### RECORDS PROVIDED ###

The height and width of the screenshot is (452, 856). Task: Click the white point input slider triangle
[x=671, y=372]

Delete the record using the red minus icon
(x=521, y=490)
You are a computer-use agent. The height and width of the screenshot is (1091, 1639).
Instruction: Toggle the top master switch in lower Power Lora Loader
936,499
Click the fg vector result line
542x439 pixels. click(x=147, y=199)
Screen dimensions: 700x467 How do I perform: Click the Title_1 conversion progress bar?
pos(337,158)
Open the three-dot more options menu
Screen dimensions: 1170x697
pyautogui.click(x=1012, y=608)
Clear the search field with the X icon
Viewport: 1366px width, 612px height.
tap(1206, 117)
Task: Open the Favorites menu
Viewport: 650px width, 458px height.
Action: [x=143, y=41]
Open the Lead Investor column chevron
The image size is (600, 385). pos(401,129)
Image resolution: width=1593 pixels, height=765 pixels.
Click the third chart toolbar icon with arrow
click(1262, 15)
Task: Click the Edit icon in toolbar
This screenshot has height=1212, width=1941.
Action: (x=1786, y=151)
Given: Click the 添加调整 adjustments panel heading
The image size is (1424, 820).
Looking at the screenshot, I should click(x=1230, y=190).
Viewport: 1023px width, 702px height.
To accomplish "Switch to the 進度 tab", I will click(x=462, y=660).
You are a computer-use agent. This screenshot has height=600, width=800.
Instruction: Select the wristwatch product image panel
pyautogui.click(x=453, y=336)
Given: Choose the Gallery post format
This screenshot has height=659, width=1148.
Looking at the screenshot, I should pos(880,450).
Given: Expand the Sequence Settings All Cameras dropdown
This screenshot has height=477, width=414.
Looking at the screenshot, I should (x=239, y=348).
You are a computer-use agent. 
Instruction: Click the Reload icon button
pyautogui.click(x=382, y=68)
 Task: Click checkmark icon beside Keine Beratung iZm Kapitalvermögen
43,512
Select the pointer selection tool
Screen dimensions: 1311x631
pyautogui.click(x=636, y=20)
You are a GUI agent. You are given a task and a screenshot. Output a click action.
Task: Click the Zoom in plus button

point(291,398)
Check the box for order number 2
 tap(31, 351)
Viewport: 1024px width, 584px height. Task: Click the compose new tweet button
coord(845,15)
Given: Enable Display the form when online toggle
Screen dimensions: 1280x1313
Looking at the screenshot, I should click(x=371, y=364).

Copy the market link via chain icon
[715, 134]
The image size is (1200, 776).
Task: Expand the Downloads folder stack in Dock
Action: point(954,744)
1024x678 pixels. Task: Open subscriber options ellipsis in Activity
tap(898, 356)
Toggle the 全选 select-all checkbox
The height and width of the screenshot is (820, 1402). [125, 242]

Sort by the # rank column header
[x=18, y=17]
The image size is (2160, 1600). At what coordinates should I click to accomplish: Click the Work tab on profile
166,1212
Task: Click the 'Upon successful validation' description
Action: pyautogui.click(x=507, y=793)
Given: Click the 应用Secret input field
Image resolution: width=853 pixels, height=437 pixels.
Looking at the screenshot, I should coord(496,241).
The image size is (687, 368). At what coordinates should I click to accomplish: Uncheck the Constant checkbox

###

# [WHAT TO DO]
In the data above, which lines lie between the line with "Open the Lead Investor column chevron" and the line with "Given: Click the 添加调整", inclusive? Print those lines exactly and nothing else.

# [EXPECTED ANSWER]
Open the Lead Investor column chevron
The image size is (600, 385). pos(401,129)
Image resolution: width=1593 pixels, height=765 pixels.
Click the third chart toolbar icon with arrow
click(1262, 15)
Task: Click the Edit icon in toolbar
This screenshot has height=1212, width=1941.
Action: (x=1786, y=151)
Given: Click the 添加调整 adjustments panel heading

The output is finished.